→ Exercise requirements:
a. Extract the part of the dating post from "I can do better." to "completely different issue.".
b. For each statement, say whether it agrees with the dating post, answering yes or no and quoting the deciding words: (i) Man #31 turned out to still be living with his wife; (ii) the date with Man #38 took place at a bar; (iii) the writer finds coffee dates more relaxed than meeting for a drink.

→ Document passage:
+ + +

There’s a problem though. The best man to come along so far was Man #31, a man who said he was separated and then turned out to still be living with his wife. That’s not very separated, and that’s not very good in terms of setting the bar for the next men who come along.
I can do better. I know I can.
And so, it is in this quest for the man who is better than the previous thirty-seven that I agreed to meet Man #38.
It was another coffee date. I swore I was going cut down on coffee dates after my experience with Man #33, Just Because There’s a Hole, but in terms of time and expense, the coffee date remains the best option for dates where I have low expectations. Although, with the price of SBUX coffee, if you can find a bar with a good happy hour, the cheap date argument for coffee dates doesn’t even hold up. Unless you can’t stop at one drink, of course, and then that’s a completely different issue.
At least with meeting for a drink things start to get more relaxed as the date progresses. Unlike coffee dates where everything feels stiff and jacked up on caffeine. Anyway, you know I hate coffee dates, but I go. Just being asked on a coffee date leaves me with a bad impression, and my date with Man #38 reinforced my feelings on this.

+ + +

→ Records supplied:
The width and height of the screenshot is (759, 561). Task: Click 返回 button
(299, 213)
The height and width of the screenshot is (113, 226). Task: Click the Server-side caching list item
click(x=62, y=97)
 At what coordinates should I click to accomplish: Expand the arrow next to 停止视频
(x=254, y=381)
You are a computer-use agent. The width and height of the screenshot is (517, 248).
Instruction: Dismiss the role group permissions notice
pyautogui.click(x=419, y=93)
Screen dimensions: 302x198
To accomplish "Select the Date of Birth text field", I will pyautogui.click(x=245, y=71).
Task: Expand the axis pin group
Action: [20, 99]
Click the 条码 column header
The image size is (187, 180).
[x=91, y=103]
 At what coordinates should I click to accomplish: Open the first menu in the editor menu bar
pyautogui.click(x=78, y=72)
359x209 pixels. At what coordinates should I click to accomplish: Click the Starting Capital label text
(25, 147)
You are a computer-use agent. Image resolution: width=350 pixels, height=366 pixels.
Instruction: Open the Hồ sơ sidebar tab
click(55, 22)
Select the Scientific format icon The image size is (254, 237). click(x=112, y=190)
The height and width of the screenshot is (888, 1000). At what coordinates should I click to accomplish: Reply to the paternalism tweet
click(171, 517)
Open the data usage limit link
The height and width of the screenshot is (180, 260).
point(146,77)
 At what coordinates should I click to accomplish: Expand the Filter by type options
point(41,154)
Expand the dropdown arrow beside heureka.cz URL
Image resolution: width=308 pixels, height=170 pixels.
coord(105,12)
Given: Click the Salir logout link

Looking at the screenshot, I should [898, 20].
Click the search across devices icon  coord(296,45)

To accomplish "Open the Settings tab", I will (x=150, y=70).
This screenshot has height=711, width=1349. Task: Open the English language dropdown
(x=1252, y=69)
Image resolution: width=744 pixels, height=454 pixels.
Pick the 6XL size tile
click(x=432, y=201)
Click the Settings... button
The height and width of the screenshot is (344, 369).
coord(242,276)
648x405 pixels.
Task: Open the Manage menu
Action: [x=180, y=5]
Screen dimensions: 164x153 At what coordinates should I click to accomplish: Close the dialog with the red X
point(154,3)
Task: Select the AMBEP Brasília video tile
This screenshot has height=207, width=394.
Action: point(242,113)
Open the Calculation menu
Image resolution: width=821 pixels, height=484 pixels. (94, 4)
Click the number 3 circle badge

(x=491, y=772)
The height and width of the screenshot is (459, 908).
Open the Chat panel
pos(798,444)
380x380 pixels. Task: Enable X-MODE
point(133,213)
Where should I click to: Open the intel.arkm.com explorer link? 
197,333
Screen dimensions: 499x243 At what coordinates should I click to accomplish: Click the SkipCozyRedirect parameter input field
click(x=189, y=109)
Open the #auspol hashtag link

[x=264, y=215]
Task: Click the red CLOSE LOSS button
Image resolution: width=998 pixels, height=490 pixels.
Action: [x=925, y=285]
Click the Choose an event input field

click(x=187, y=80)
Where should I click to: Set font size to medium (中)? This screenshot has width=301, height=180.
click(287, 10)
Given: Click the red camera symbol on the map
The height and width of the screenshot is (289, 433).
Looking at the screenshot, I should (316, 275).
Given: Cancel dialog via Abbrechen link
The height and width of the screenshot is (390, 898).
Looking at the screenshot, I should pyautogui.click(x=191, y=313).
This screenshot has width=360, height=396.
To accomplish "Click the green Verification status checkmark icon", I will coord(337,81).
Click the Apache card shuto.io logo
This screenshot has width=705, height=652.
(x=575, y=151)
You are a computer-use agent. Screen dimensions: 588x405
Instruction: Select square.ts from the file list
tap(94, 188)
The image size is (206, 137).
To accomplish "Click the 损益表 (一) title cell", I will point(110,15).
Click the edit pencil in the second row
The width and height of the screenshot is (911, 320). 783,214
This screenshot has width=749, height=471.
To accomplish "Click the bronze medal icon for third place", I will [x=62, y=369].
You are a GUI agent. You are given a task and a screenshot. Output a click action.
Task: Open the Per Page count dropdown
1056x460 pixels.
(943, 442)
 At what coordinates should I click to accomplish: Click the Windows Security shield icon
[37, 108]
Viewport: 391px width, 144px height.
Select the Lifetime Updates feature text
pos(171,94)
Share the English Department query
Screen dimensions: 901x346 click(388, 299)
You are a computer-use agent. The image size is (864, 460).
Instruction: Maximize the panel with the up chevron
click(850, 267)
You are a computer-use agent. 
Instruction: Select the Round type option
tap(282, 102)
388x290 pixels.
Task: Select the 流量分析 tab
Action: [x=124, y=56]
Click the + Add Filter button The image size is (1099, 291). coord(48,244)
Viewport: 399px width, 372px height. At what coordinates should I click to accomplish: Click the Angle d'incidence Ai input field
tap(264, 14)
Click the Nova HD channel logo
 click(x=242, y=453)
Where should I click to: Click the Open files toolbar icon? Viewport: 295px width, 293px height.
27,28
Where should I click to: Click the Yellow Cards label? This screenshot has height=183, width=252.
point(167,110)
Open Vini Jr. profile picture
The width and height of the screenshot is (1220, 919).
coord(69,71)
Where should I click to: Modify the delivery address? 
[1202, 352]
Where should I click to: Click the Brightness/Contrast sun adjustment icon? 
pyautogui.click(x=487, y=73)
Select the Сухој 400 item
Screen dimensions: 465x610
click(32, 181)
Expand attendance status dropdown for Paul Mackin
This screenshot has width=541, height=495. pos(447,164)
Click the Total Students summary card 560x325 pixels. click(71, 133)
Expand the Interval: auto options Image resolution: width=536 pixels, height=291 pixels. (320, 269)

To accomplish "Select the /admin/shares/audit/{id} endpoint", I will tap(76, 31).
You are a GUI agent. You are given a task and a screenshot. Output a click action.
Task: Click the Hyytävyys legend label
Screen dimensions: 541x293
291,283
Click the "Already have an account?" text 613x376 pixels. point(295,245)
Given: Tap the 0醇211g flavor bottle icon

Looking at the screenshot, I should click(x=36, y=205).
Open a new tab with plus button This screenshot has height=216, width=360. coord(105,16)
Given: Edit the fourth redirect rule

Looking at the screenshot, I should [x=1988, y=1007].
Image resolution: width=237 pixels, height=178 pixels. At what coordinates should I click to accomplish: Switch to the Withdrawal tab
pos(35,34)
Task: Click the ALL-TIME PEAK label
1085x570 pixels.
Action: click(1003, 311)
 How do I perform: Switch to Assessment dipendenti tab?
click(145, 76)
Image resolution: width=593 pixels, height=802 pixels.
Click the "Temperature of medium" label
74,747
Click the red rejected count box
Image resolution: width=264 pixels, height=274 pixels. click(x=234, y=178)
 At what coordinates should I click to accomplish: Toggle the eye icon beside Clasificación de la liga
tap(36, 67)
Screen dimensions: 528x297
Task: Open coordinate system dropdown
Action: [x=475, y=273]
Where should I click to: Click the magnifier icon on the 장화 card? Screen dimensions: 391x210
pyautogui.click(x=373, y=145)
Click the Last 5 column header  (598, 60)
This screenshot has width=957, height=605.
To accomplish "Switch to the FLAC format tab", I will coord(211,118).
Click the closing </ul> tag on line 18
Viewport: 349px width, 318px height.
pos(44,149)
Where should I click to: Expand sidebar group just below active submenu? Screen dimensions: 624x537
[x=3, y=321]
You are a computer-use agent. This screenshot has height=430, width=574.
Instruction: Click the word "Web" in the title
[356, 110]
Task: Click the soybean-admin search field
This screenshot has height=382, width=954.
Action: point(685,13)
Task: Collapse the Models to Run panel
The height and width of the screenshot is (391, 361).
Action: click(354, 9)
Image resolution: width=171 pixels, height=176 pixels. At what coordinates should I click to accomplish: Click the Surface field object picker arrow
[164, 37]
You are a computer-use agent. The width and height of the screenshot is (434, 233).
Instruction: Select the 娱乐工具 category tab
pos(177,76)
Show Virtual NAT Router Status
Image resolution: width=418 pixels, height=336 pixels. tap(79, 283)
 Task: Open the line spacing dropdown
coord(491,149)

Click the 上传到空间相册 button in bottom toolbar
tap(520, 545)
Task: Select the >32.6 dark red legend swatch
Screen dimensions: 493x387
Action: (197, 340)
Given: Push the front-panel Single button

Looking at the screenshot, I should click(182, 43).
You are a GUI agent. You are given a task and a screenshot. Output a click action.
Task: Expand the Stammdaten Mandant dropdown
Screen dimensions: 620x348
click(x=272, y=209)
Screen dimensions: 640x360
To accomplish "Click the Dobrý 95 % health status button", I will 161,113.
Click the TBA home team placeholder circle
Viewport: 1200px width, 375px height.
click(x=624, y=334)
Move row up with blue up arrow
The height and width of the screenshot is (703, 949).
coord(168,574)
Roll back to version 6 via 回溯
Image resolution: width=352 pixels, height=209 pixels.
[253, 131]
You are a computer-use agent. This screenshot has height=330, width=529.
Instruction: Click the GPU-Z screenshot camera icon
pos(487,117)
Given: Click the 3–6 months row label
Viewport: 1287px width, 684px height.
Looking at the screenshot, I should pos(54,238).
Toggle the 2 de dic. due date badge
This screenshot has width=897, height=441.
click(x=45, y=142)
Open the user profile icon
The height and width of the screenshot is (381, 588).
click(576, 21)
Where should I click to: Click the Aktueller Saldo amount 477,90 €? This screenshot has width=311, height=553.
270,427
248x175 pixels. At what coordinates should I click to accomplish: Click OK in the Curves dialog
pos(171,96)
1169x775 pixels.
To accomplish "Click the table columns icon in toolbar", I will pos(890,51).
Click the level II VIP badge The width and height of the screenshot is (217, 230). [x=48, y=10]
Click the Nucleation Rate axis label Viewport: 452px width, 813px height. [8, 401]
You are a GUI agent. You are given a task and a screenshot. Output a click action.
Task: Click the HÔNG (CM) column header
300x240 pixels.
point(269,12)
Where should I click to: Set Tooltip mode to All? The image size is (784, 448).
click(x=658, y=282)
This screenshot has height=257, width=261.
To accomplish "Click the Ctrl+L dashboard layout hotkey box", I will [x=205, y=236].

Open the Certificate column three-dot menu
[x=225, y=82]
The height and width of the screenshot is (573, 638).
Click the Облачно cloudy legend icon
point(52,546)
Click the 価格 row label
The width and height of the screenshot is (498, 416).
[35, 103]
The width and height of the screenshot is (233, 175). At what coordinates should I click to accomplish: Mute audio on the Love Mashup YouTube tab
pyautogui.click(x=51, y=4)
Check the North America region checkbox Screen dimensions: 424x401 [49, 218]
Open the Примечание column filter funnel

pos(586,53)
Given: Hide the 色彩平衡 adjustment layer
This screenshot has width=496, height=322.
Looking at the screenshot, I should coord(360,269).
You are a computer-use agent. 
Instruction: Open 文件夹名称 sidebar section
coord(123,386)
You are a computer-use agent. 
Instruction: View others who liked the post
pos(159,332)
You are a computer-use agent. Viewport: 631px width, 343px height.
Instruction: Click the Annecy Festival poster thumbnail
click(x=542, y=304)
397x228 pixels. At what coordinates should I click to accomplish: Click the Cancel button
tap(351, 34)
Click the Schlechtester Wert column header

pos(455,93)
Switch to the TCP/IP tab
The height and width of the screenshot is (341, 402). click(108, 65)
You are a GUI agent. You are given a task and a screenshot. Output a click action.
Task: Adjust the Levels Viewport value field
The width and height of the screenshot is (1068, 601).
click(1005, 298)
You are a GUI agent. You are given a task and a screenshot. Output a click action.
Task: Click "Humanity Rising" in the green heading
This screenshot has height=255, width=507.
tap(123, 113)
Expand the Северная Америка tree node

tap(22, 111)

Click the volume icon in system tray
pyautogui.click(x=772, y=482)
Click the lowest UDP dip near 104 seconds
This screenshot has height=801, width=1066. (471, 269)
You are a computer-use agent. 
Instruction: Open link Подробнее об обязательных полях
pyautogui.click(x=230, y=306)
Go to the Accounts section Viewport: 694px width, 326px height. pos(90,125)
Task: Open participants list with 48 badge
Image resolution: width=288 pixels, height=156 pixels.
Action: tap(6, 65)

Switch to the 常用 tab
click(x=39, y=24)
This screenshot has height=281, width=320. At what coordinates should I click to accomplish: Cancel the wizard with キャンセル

+ + +

→ Written answers:
a.
I can do better. I know I can.
And so, it is in this quest for the man who is better than the previous thirty-seven that I agreed to meet Man #38.
It was another coffee date. I swore I was going cut down on coffee dates after my experience with Man #33, Just Because There’s a Hole, but in terms of time and expense, the coffee date remains the best option for dates where I have low expectations. Although, with the price of SBUX coffee, if you can find a bar with a good happy hour, the cheap date argument for coffee dates doesn’t even hold up. Unless you can’t stop at one drink, of course, and then that’s a completely different issue.

b.
(i) Yes: "a man who said he was separated and then turned out to still be living with his wife"
(ii) No: "It was another coffee date."
(iii) No: "At least with meeting for a drink things start to get more relaxed as the date progresses. Unlike coffee dates where everything feels stiff and jacked up on caffeine."